Jason Persampieri 1, Deborah I Ritter 1, Daniel Lees 1, Jessica Lehoczky 2, Qiang Li 3, Su Guo 3, Jeffrey H Chuang 1,*
PMCID: PMC2562007  PMID: 18718943

Abstract

Summary: There are thousands of strongly conserved non-coding elements (CNEs) in vertebrate genomes, and their functions remain largely unknown. However, without biologically relevant criteria for prioritizing them, selecting a particular CNE sequences to study can be haphazard. To address this problem, we present cneViewer—a database and webtool that systematizes information on conserved non-coding DNA elements in zebrafish. A key feature here is the ability to search for CNEs that may be relevant to tissue-specific gene regulation, based on known developmental expression patterns of nearby genes. cneViewer provides this and other organizing features that significantly facilitate experimental design and CNE analysis.

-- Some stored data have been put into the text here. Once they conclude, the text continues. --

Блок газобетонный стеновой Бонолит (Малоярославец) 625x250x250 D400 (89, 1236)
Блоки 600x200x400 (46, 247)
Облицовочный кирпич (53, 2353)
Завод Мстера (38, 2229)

Availability: http://cneviewer.zebrafishcne.org

Contact: chuangj@bc.edu

1 INTRODUCTION

There are thousands of conserved non-coding elements (CNEs) in vertebrate genomes. While the functions of most are unknown, their conservation across species suggests they play important biological roles, especially in cis-gene regulation (Visel et al., 2007a; Woolfe et al., 2005). To facilitate the understanding and experimental testing of these sequences, we have built cneViewer—a dynamic webtool and database for studying conserved zebrafish–human non-coding DNA elements.

cneViewer is built on a searchable database of 73 187 strand-specific CNEs each ≥50 bp and with ≥50% identity between the zebrafish Danio rerio and human. This is considerably more conserved than would be expected of non-functional DNA. cneViewer focuses on zebrafish because of its widespread use in developmental studies and because of abundant developmental expression data for many of its genes in the ZFIN database (Sprague et al., 2006).

A novel feature of cneViewer is the ability to search for CNEs near genes expressed exclusively, in particular anatomies or developmental stages. This feature can be used to identify CNEs more likely to influence gene expression in the anatomy of interest, which could then be experimentally validated. This functionality distinguishes cneViewer from tools that focus on one locus at a time (e.g. Ovcharenko et al., 2004). CNEs can be further filtered based on percentage identity, length, motif content, distance or synteny.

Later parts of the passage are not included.